If you sit under a tree in Grahamstown, there's a good chance you'll have one or two of these ants drop down on top of you in the space of half an hour or so. They're small - about 5mm long and 1mm across - and a light orange colour. They're some sort of Tetraponera.
It's not clear if they deliberately drop on to you, or if they fall out of the tree, but once on you they're quite hard to shake off. They're far too small to sting or bite you effectively. I have no idea what they eat or how they get back to their nest or colony. In our garden they occur under our Jacaranda trees and Elderberry.

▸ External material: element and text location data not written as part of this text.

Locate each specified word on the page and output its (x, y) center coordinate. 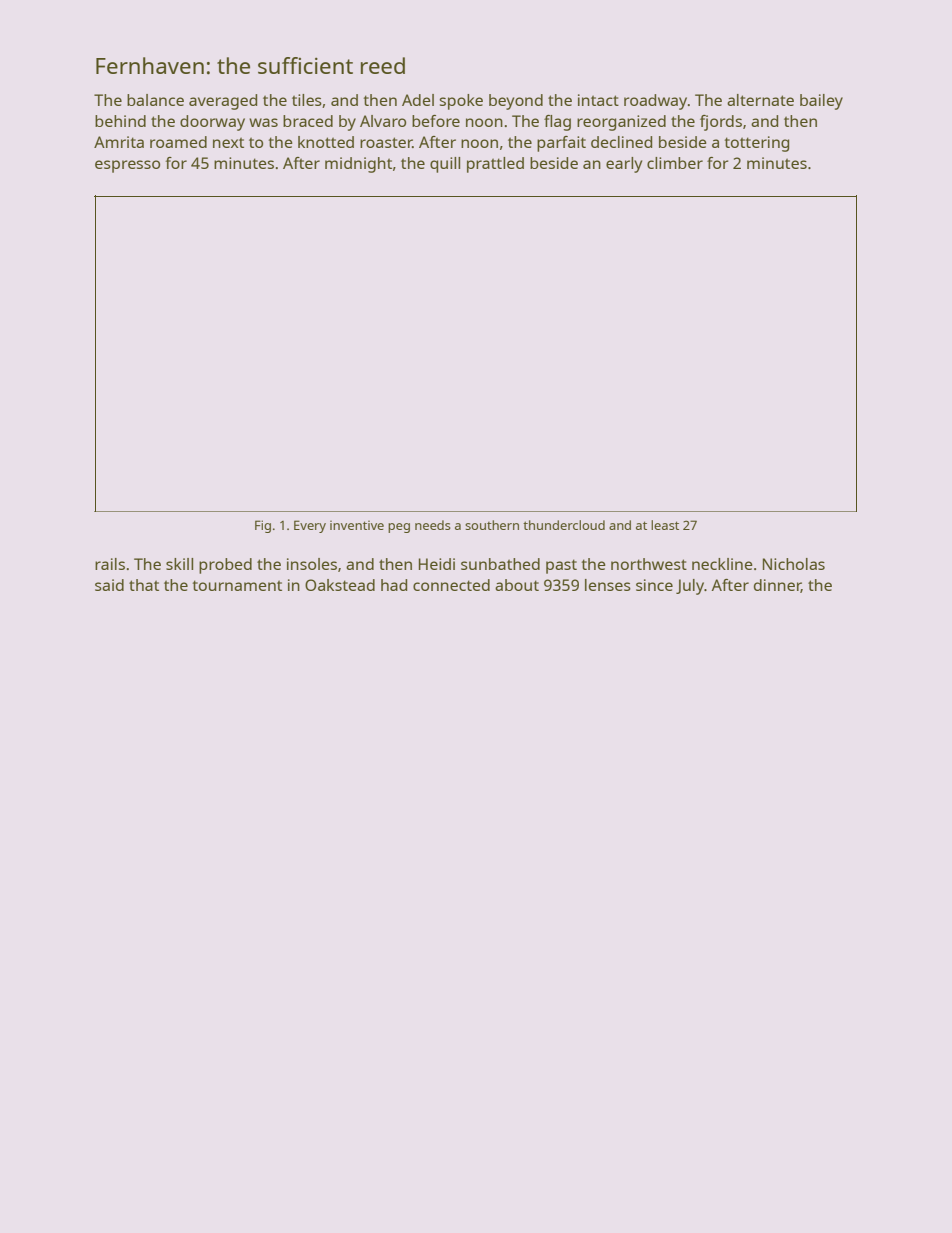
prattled (495, 165)
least (665, 525)
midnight (358, 165)
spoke (461, 102)
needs (433, 525)
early (624, 165)
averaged (223, 102)
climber (675, 163)
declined (621, 142)
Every (310, 526)
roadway (655, 102)
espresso (127, 166)
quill (445, 165)
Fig (263, 526)
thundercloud (564, 525)
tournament (237, 585)
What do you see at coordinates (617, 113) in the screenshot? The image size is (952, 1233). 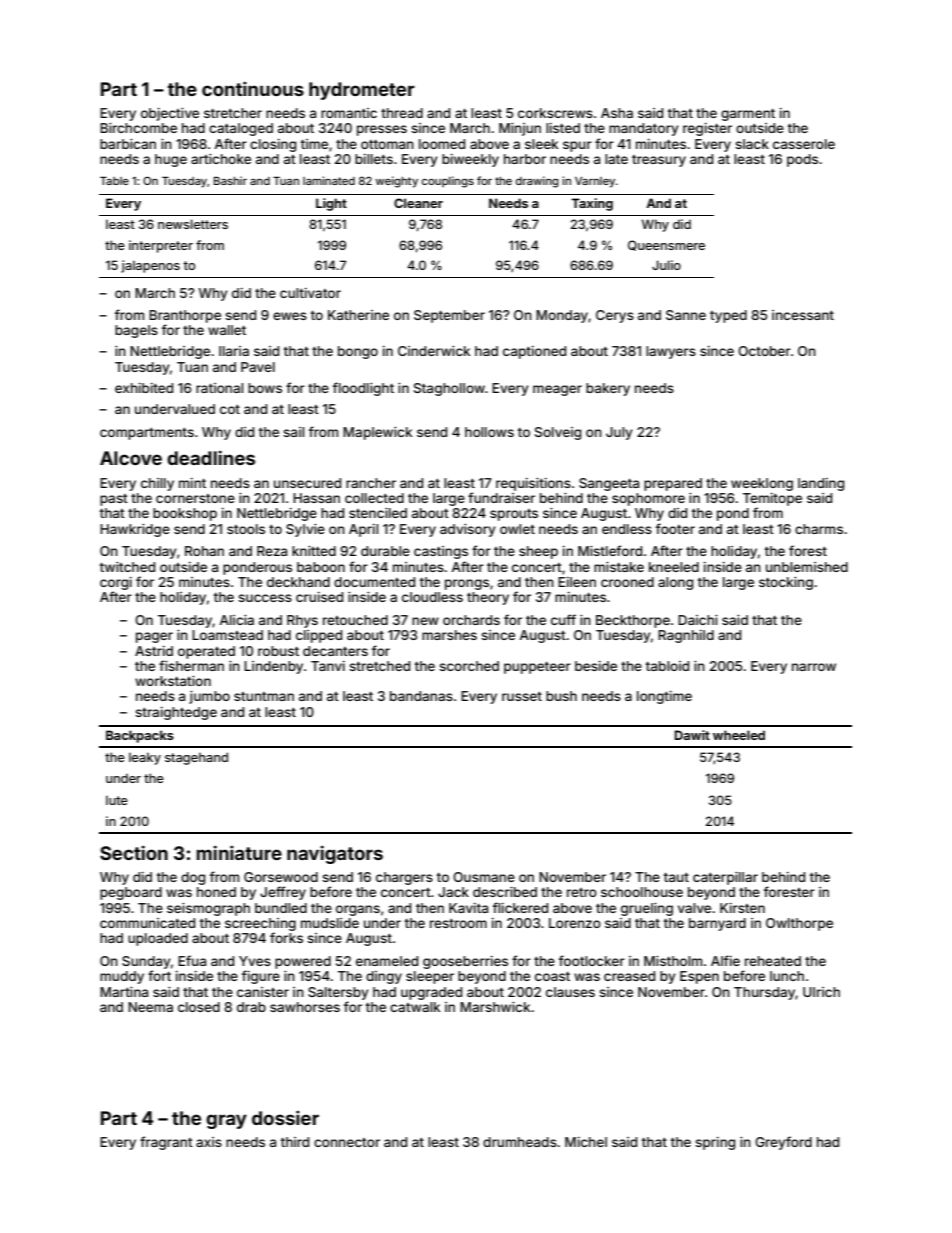 I see `Asha` at bounding box center [617, 113].
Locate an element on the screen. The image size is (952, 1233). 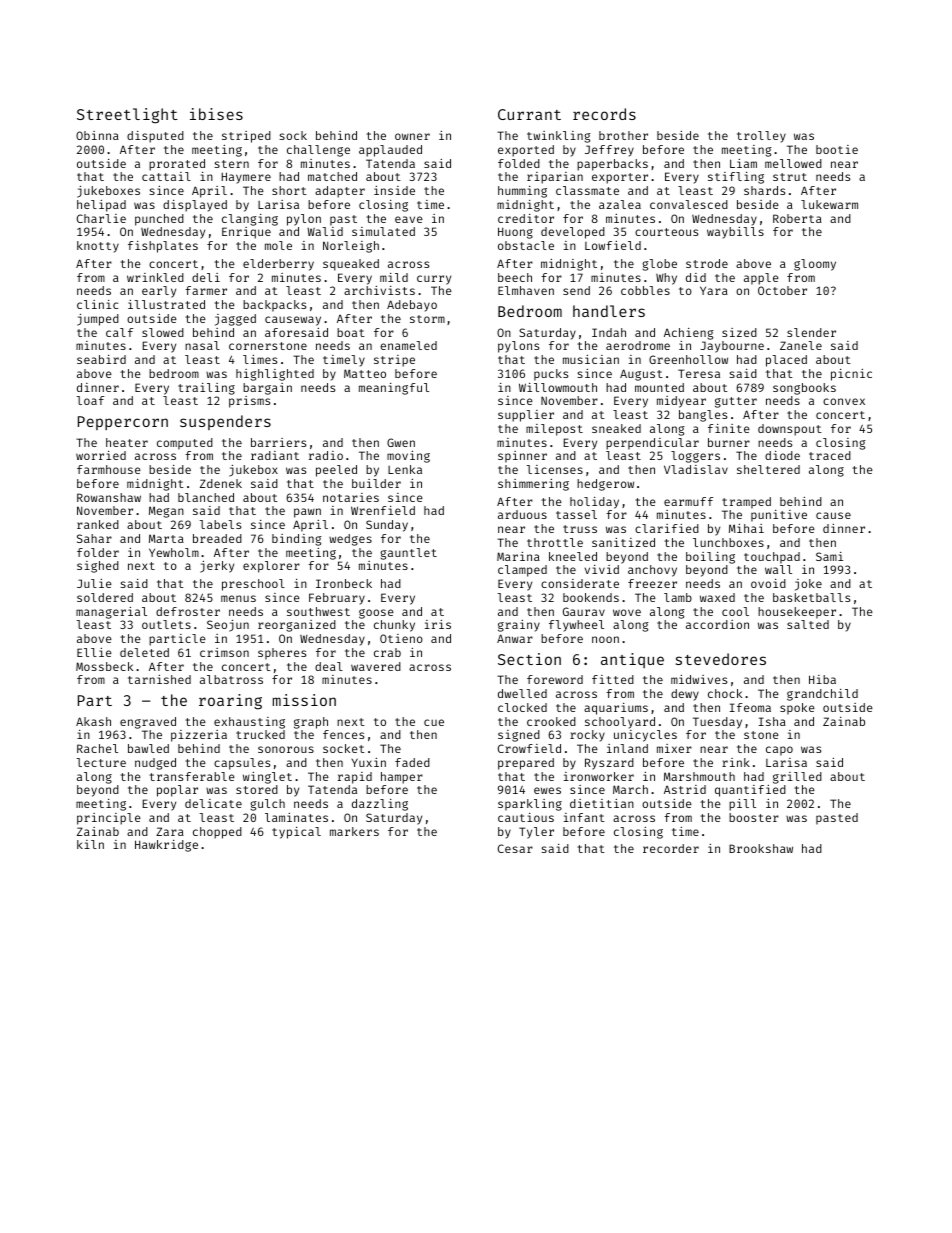
trolley is located at coordinates (761, 137).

I first became aware of what they were when my cousin Denis Brothers collected specimens next to the dam near the old quarry on Rhodes campus and identified them (fifty years ago, so I don't remember the taxonomic details). They're nowhere as spectacular as the much much larger Ponerines you get around here, such as Streblognathus Aethiopicus, or Plectrocena Mandibularis, but they're more common and seem to occur in most gardens with large trees. But, they're not just any old ant - they're Ponerines!
There's probably some of the mounted specimens Denis collected in the Entomology Collection at the Albany Museum. I've been meaning to visit it for nostalgic reasons...
Update 2016/04/27:
Could be these guys - Leptogenys castanea? Looks like Denis kept the ones he collected because I couldn't spot any ponerines collected by him. These are ones collected by my dad in the Alexandria Forest..
John Midgley, the entomologist at the Albany Museum, said he'd identify them if I brought in some specimens.
What I did see were the ponerines I collected at Omauni in Northern Namibia in early 1976 when doing national service. These were preserved in cane spirits and posted to my dad, as was a mutillid which got caught in the hole in the top of a tin of condensed milk. There's also a single curled up ponerine of a different species captured earlier at Grootfontein, and preserved in borrowed aftershave.